Vaccine Efficacy Estimands Implied by Common Estimators Used in Individual Randomized Field Trials
Michael P. Fay, Dean Follmann, Bruce J. Swihart, Lauren E. Dang
TL;DR
The paper clarifies how vaccine efficacy estimands for susceptibility in randomized trials with natural exposure can be defined nonparametrically and compared across several standard ratio measures, including cumulative incidences, incidence rates, hazard ratios, cumulative hazards, and odds. It emphasizes distinguishing ITT cumulative estimands from ramp-up (full immunization) estimands and discusses constancy models, identifiability, and transportability. A key contribution is highlighting how depletion of susceptibles and population heterogeneity (frailty) can produce apparent waning of population VE even when individual VE remains constant, and proposing frailty-informed, parametric approaches to study these effects. Practically, the work guides researchers on choosing robust estimands (e.g., cumulative hazard-based VE_CH) and the importance of visualizing incidence curves to assess ramp-up and time-varying effects, with implications for vaccine trial design and interpretation in settings with changing exposure and heterogeneous risk.
Abstract
We review vaccine efficacy (VE) estimands for susceptibility in individual randomized trials with natural (unmeasured) exposure, where individual responses are measured as time from vaccination until an event (e.g., disease from the infectious agent). Common VE estimands are written as $1-θ$, where $θ$ is some ratio effect measure (e.g., ratio of incidence rates, cumulative incidences, hazards, or odds) comparing outcomes under vaccination versus control.
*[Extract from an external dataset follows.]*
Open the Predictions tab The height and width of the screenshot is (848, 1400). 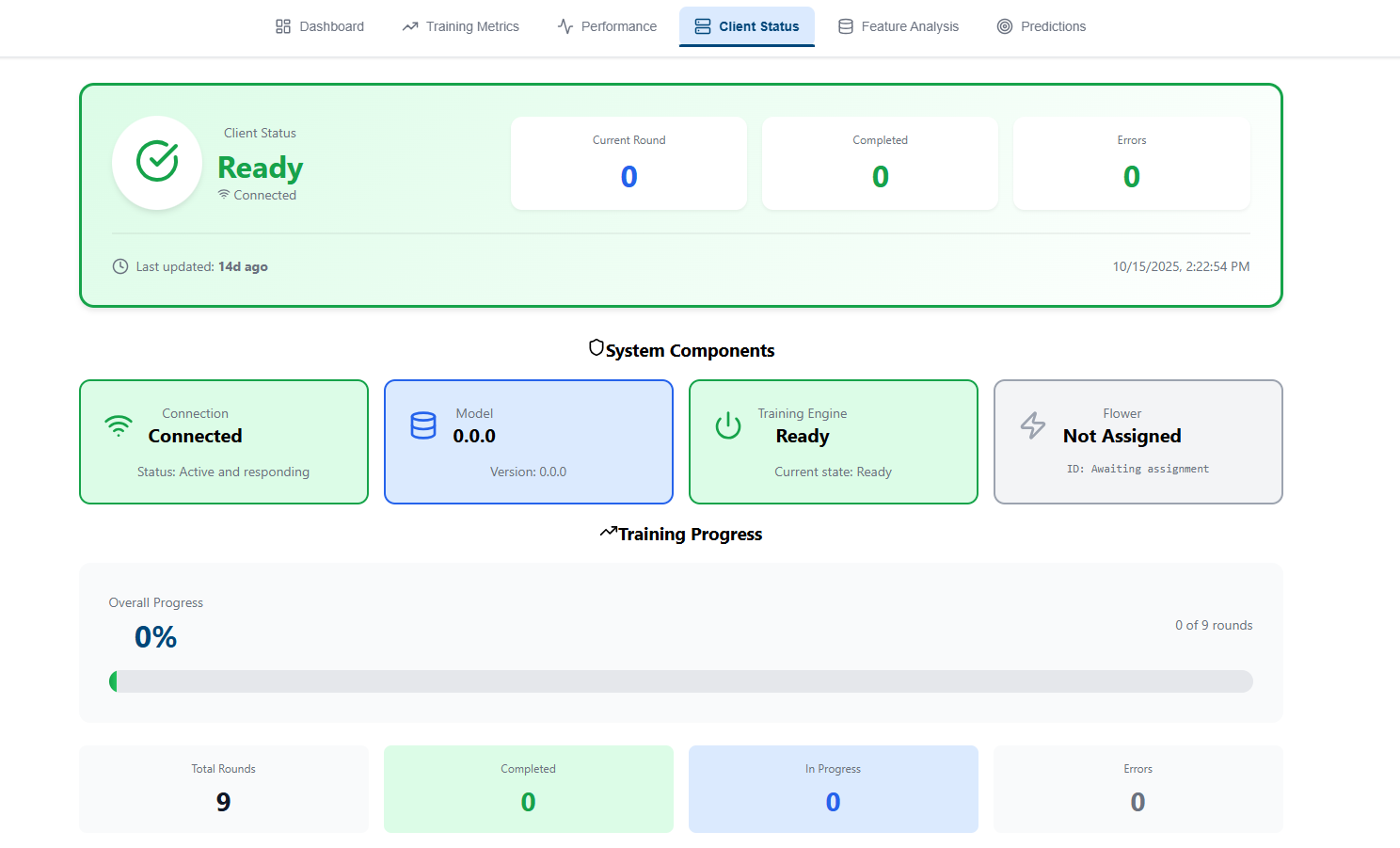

Although the ratio effects are approximately equal with low control event rates, we explore the quality of that approximation using a nonparametric formulation. Traditionally, the primary endpoint VE estimands are full immunization (or biological) estimands that represent a subset of the intent-to-treat population, excluding those that have the event before the vaccine has been able to ramp-up to its full effect, requiring care for proper causal interpretation. Besides these primary VE estimands that summarize an effect of the vaccine over the full course of the study, we also consider local VE estimands that measure the effect at particular time points. We discuss interpretational difficulties of local VE estimands (e.g., depletion of susceptibles bias), and using frailty models as sensitivity analyses for the individual-level causal effects over time.